The expedition tier system has been calibrated to real physiological data rather than generic guidelines. The Tier 1 and Tier 2 thresholds are not round numbers from a sports science textbook. They are derived from 60-plus days of daily morning measurement, four illness rebounds, one recovery week, and one simulation day that produced a concrete post-stage ANS profile.

And perhaps most importantly: the data has consistently shown that the body’s capacity exceeds what the morning metrics suggest on any individual day. A Whoop reading of 25 percent did not prevent 20 kilometres of efficient running the following morning. A stress index of 17 did not prevent a negative 2 percent decoupling trailer session. The metrics are a guide to how to manage the day, not a ceiling on what is physically possible. Understanding that distinction — after months of daily data — is the most practically useful thing the monitoring system has produced.

The unknown that remains

One data point that no amount of simulation can fully replicate is what happens to the monitoring metrics across 17 consecutive days of expedition load. The simulation day showed what day 1 and day 2 look like. It cannot show what day 12 looks like — the accumulated suppression, the compressed baselines, the morning metrics reading values that would be concerning at home but are normal for the physiological state of an athlete 11 stages into a 1,000-kilometre journey.

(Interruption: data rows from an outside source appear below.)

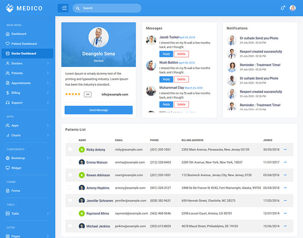Open three-dot options for Ricky Antony
The image size is (303, 238).
[285, 149]
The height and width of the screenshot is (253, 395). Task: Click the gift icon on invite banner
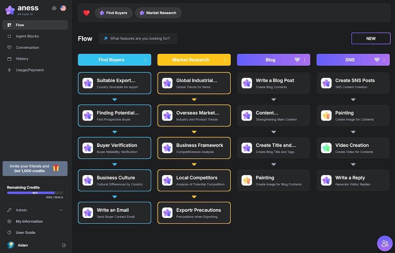click(x=56, y=168)
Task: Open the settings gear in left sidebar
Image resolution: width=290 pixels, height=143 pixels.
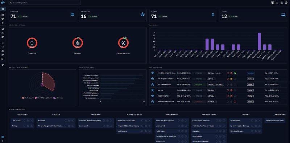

The field guide prepared for the expedition addresses this directly. From approximately day 5 onward, the rolling 7-day average replaces the home baseline as the reference point for all metric interpretation. A stress index of 16 on expedition day 10, compared against a rolling average of 15 across the preceding week, is a one-point elevation — amber, not red. The same stress index of 16 compared against a home baseline of 11 would read as red. Context determines interpretation. The monitoring system is only as useful as the contextual framework applied to it.

The expedition begins in five weeks. The preparation is as complete as 60-plus days of daily data, one simulation day, and a 22-day illness arc can make it. The aerobic system is calibrated. The monitoring protocol is validated. The tier system is tested. The fuelling protocol works.

What remains is the expedition itself — and the data it will produce each morning before any of it begins.


About this article

This is the second in a series of articles documenting the preparation for a 1,000-kilometre, 17-day multi-stage ultra-marathon expedition. All physiological data, training metrics, and monitoring results are drawn from the author’s personal preparation logs. Individual names, identifying details, specific locations, and identifying route information have been anonymised or removed. The monitoring protocols described reflect a personal preparation system developed in collaboration with coaching support and are not intended as medical or clinical guidance. Anyone considering physiological monitoring of this kind should consult with a qualified sports physician or exercise physiologist before making training decisions based on HRV or related metrics.